Team plants two churches and revitalize a third
SALT LAKE CITY – Four pastors and their families moved to Salt Lake City in 2011 at God’s direction, they say.
“I grew up in Idaho,” Will Galkin, one of the four pastors, said. “I knew the need for Salt Lake. When the four of us wanted to plant a church here, it all came together.”
Through conversations and building relationships to amass a core group, Lead Pastor Lukus Counterman, with Jonathan Albright, Jon Kopp, and Will Galkin, planted Gospel Grace Church with a heart toward Salt Lake City, right off the campus of University of Utah.
Today, at least 650 people attend Sunday morning worship at Gospel Grace, now located near downtown Salt Lake City, where they learn and experience how, as the church’s website states, “the gospel of grace changes everything.”
Gospel Grace Church desires to be a multiplying church in Utah, with a primary focus of planting and revitalizing churches from Spanish Fork in the south up to Logan to the north. To assist in this church planting movement, the four pastors created Plant for the Gospel (P4tG), a Utah-based mission organization, to serve as a clearing house for mission funds, the collaboration of missional efforts, and an encouragement through relationships for what they call the Family of Churches.
Three churches at the present time are part of this Family of Churches: Gospel Grace Church, Gospel Hope Church in southwest Salt Lake City, and Gospel Peace Church in Logan.
In 2018, Gospel Grace Church was able to assist a team of pastors to reinforce the previous gospel work being done by Trinity Baptist Church, which changed its name to Gospel Hope Church. Gospel Hope celebrated the fifth anniversary of this intentional renewal this year.
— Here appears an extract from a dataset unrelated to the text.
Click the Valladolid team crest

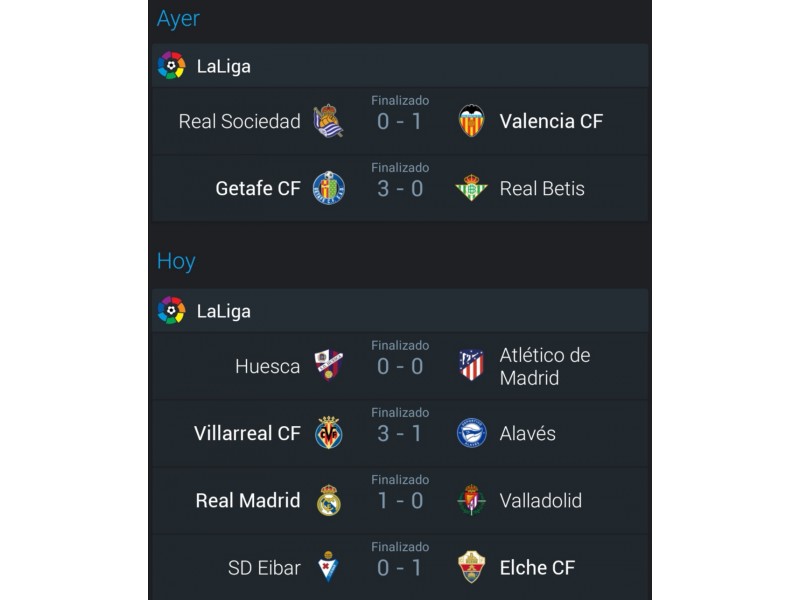point(471,500)
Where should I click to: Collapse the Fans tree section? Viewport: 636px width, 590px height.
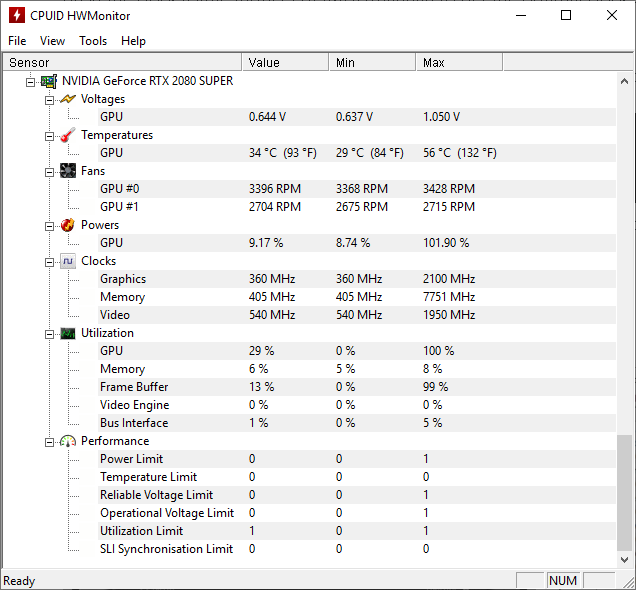coord(49,172)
In 2021, a team of four pastors, their families, and approximately 40 adults from Gospel Grace Church and from out of state moved to Logan, Utah, to plant Gospel Peace Church. They chose Logan, located 80 miles north of Salt Lake City, “because it is a small town with a major university,” Paul Campbell, the lead pastor, told UI Connections, referring to the main campus of Utah State University.
“It was strategic and attainable,” Campbell continued. “Strategic because a university impacts the culture locally and, in time, internationally. Attainable because less than 1 percent of the population in Cache Valley attends an evangelical church.”
In addition to providing a 2-year pastoral residency dedicated to helping supply pastors for this church planting movement, one of the strategic initiatives of P4tG is Plant Camp. This is where people come to Utah to assist the Family of Churches develop redemptive relationships and become equipped to share their faith with the religious and irreligious alike, an aspect that makes Salt Lake City such a unique place to learn.
“Downtown Salt Lake City is headquarters for a worldwide religion, and yet [the city is] the seventh-highest in the nation for the LGBTQ community, according to a New York Times Aug. 13, 2023, article, so we have tremendous opportunities to share Jesus with the irreligious and religious alike,” Galkin told UI Connections.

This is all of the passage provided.